** Opening Data listing block **

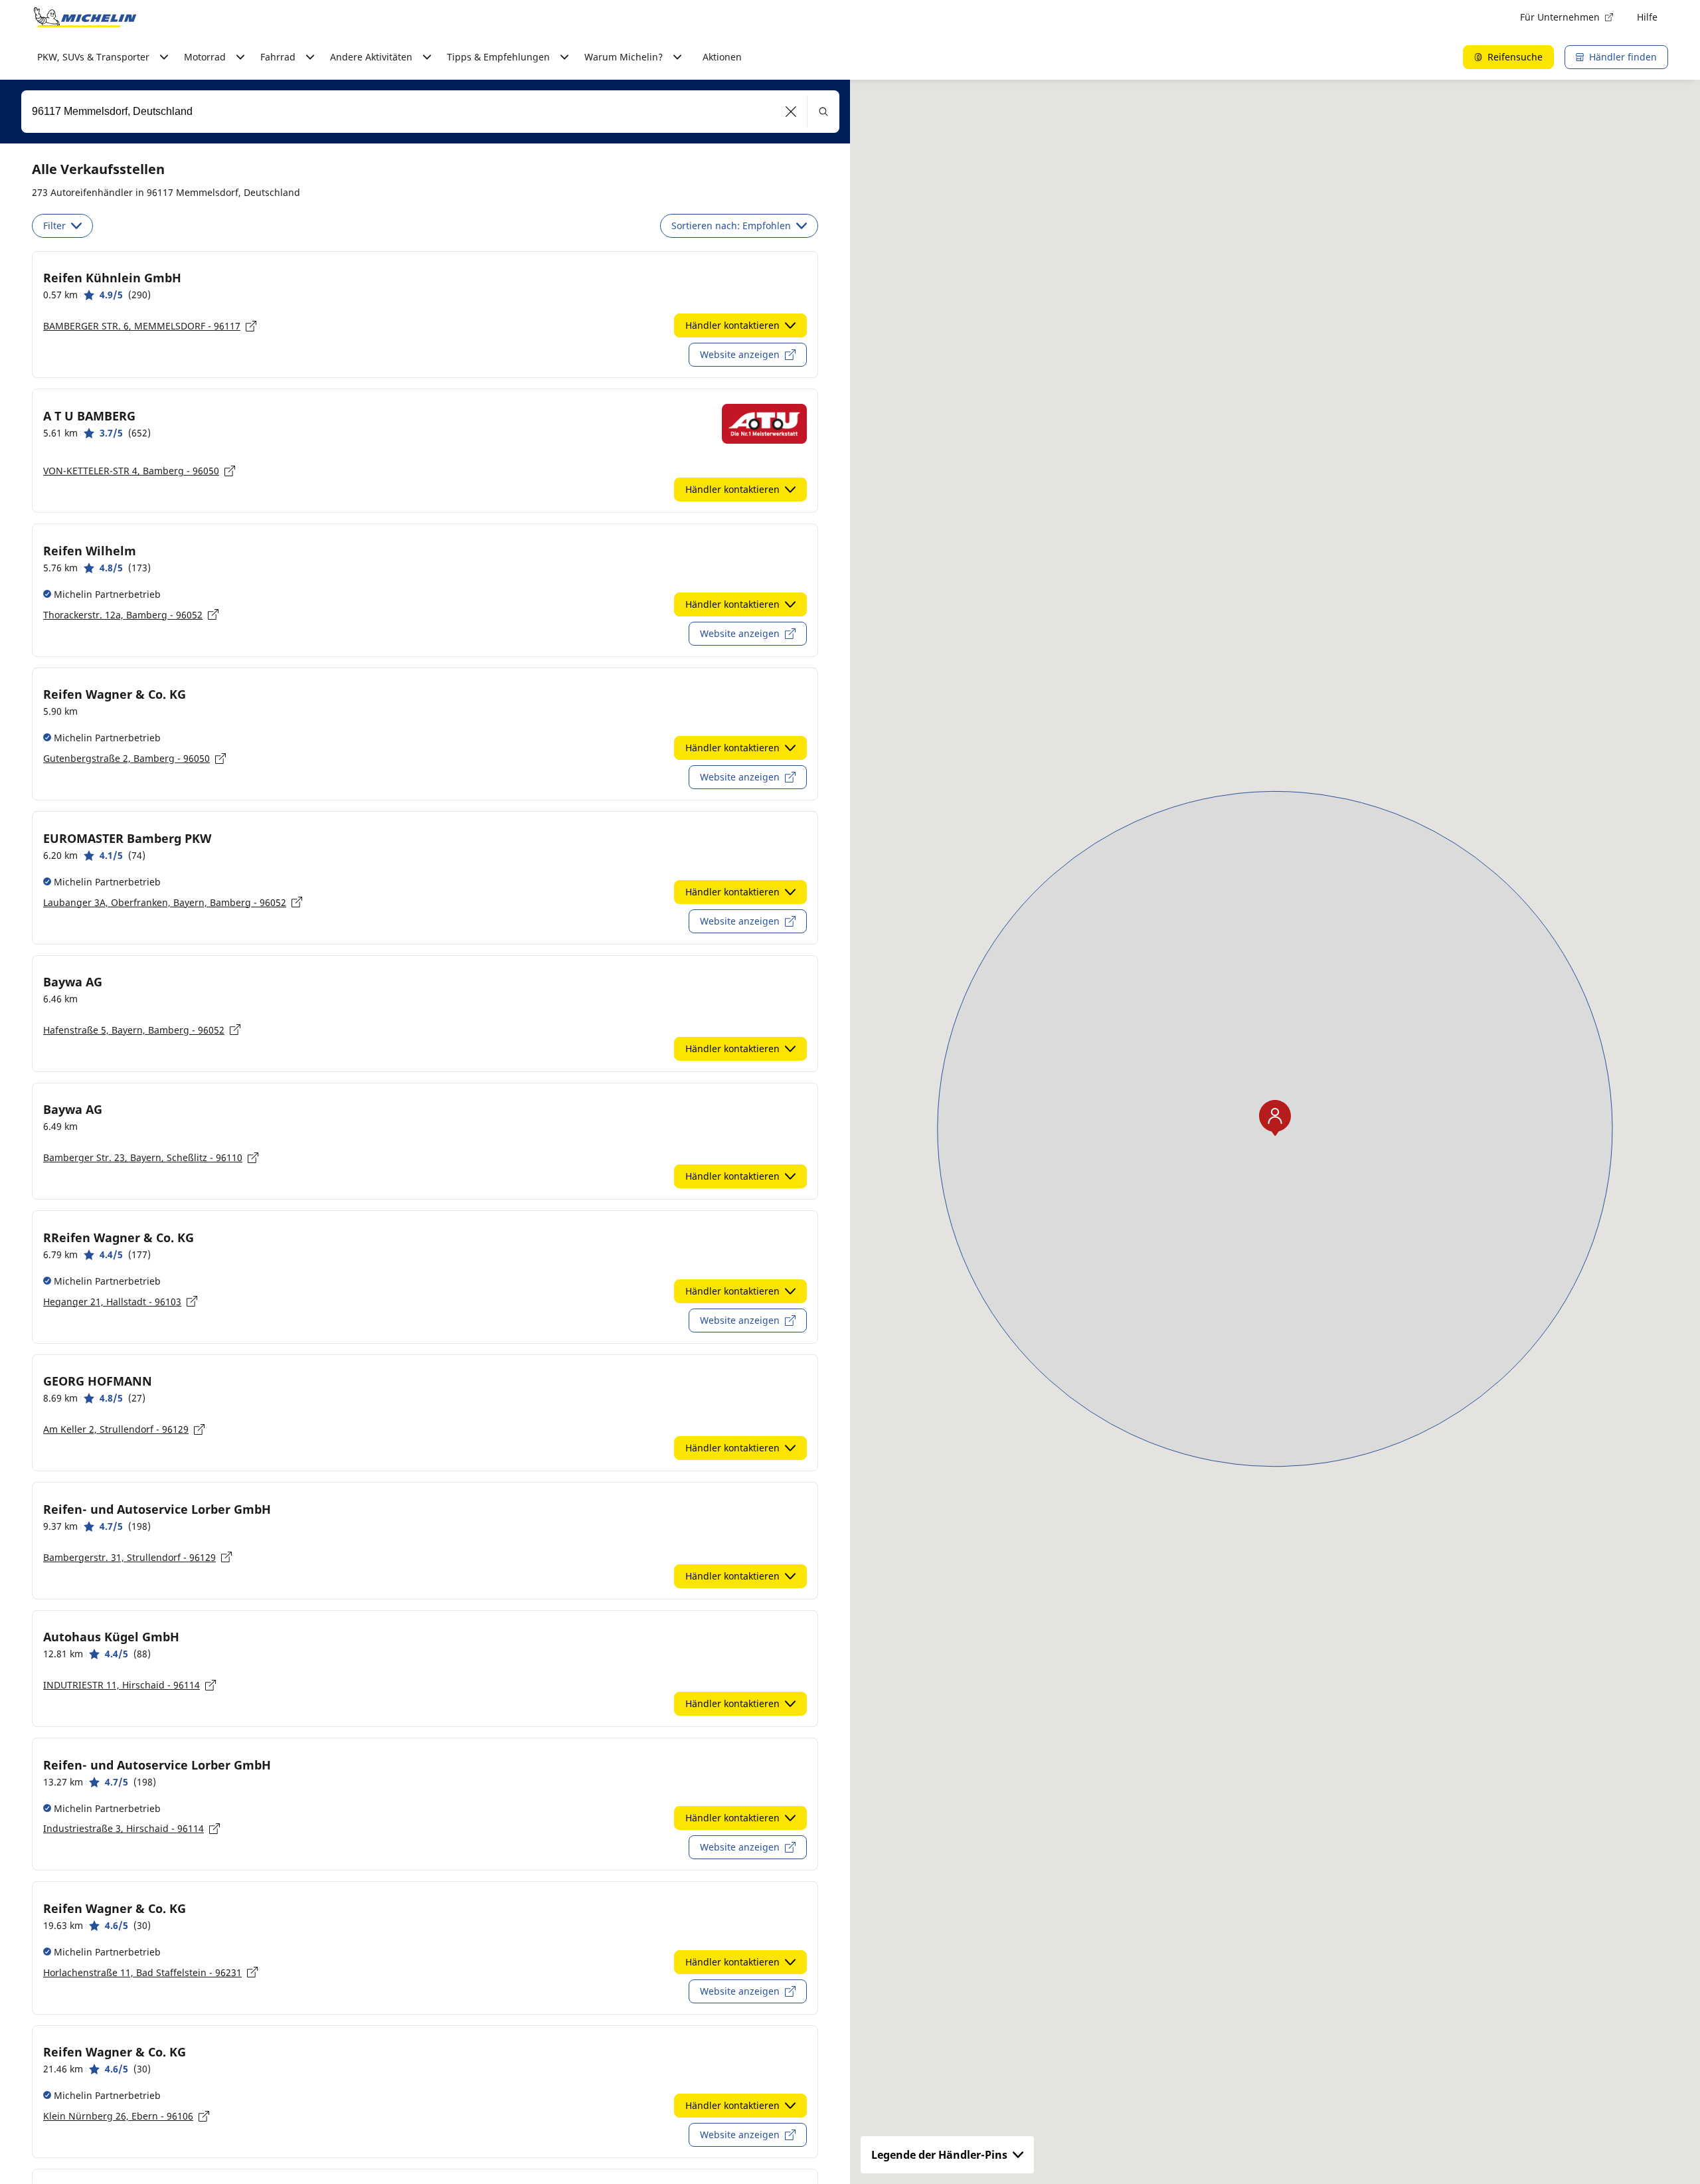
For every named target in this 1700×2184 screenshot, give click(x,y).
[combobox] (430, 111)
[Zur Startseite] (85, 17)
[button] (791, 112)
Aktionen (722, 56)
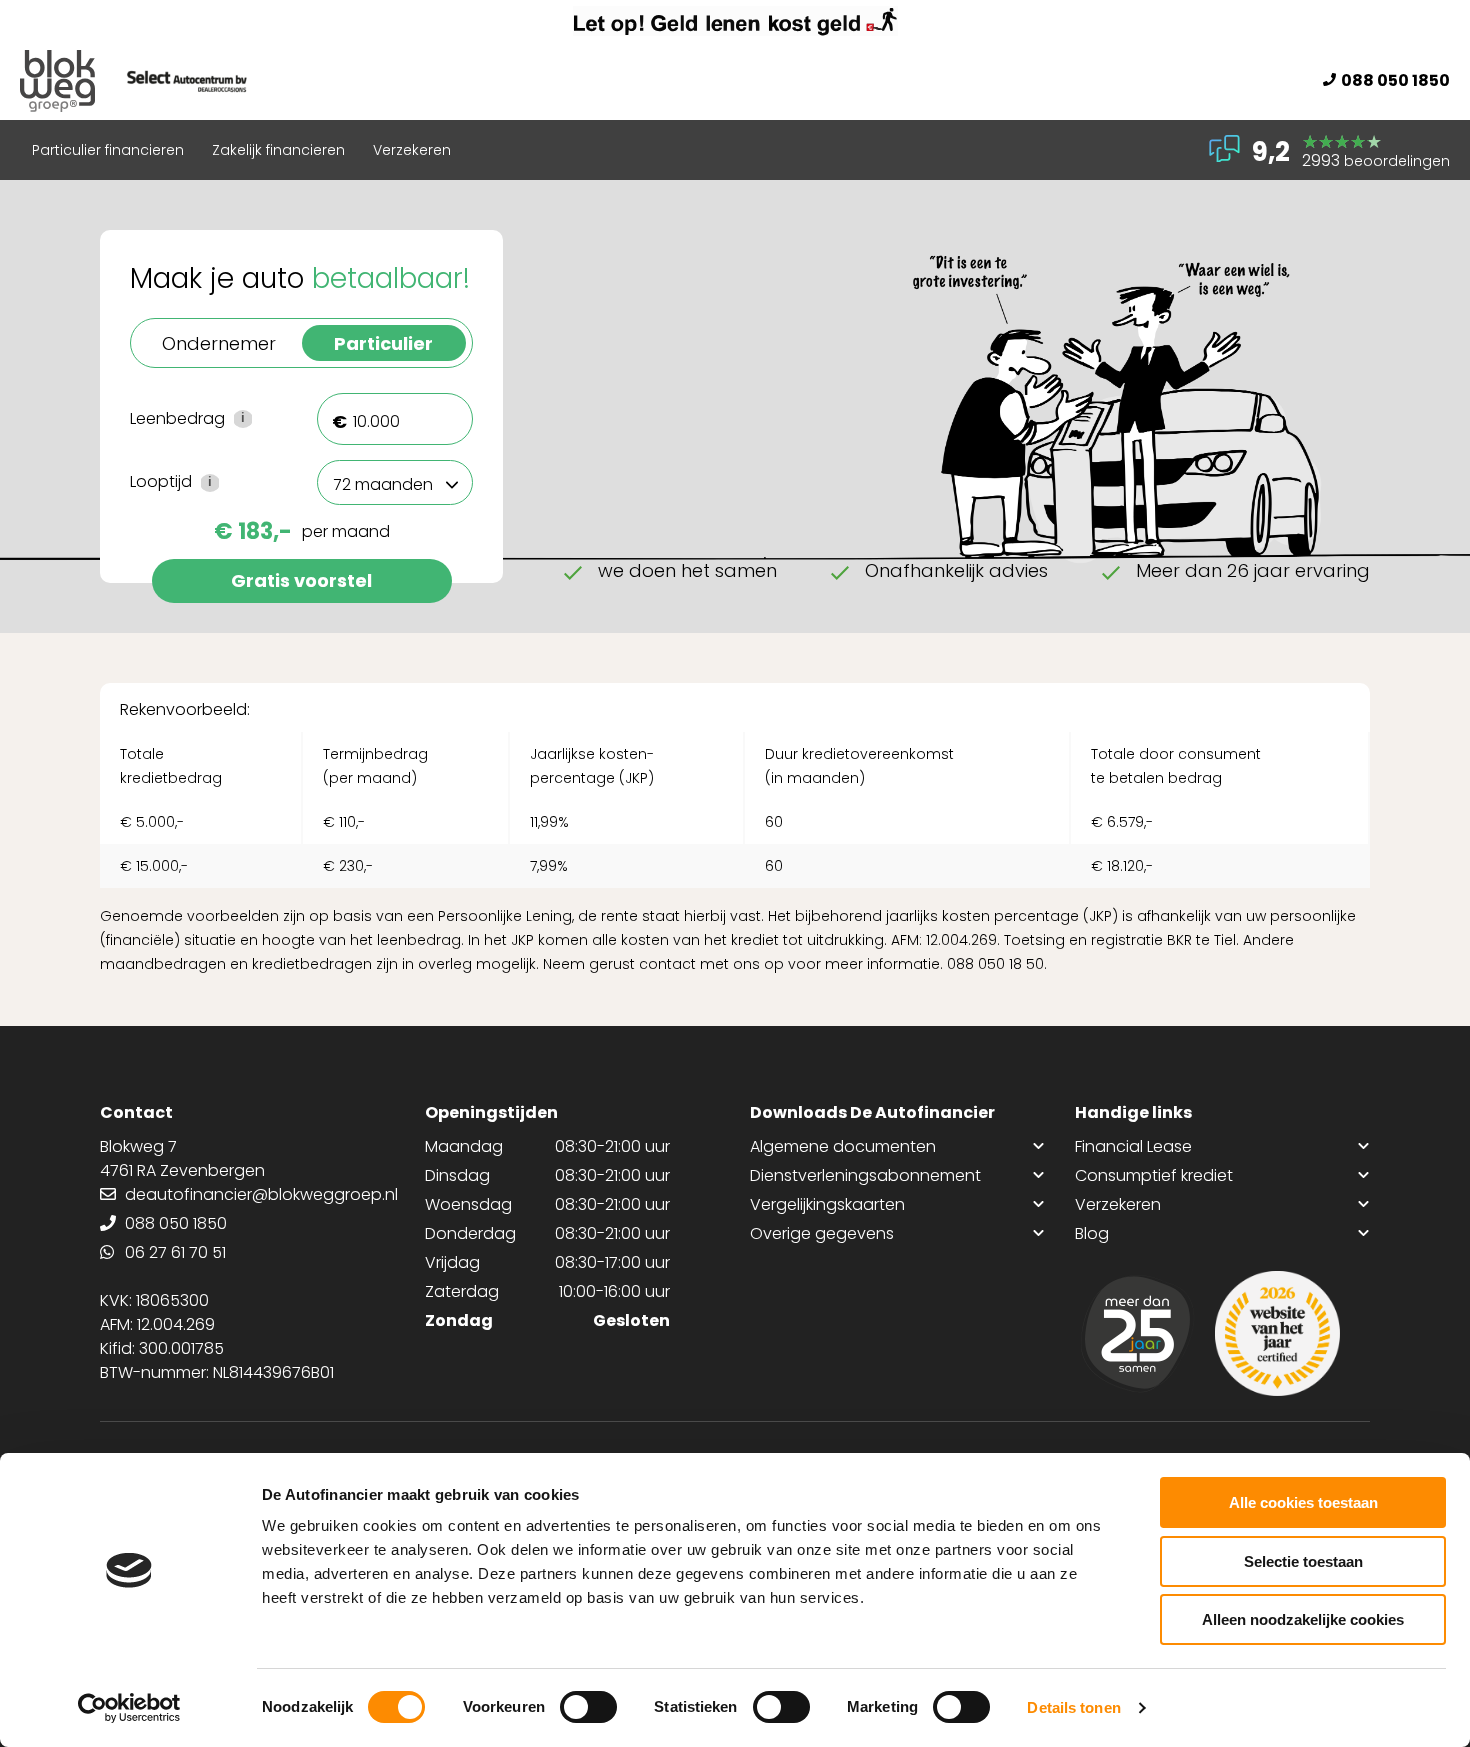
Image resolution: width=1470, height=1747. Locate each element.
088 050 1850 (1395, 80)
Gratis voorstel (301, 580)
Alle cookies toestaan (1303, 1502)
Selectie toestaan (1303, 1561)
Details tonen (1073, 1707)
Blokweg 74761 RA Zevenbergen (182, 1158)
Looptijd (208, 482)
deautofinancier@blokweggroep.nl (261, 1194)
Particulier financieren (108, 150)
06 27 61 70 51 (175, 1252)
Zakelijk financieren (278, 150)
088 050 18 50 (995, 964)
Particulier (383, 343)
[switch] (588, 1707)
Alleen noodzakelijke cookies (1303, 1619)
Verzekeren (412, 150)
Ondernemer (219, 343)
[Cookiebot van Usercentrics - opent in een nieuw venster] (129, 1708)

** Closing Data listing block **

**Task instructions**
Return every line above word for word, minus images.

**Answer for this exercise**
For every named target in this 1700×2184 screenshot, give click(x,y).
[combobox] (430, 111)
[Zur Startseite] (85, 17)
[button] (791, 112)
Aktionen (722, 56)
Image resolution: width=1470, height=1747. Locate each element.
088 050 1850 (1395, 80)
Gratis voorstel (301, 580)
Alle cookies toestaan (1303, 1502)
Selectie toestaan (1303, 1561)
Details tonen (1073, 1707)
Blokweg 74761 RA Zevenbergen (182, 1158)
Looptijd (208, 482)
deautofinancier@blokweggroep.nl (261, 1194)
Particulier financieren (108, 150)
06 27 61 70 51 (175, 1252)
Zakelijk financieren (278, 150)
088 050 18 50 (995, 964)
Particulier (383, 343)
[switch] (588, 1707)
Alleen noodzakelijke cookies (1303, 1619)
Verzekeren (412, 150)
Ondernemer (219, 343)
[Cookiebot van Usercentrics - opent in een nieuw venster] (129, 1708)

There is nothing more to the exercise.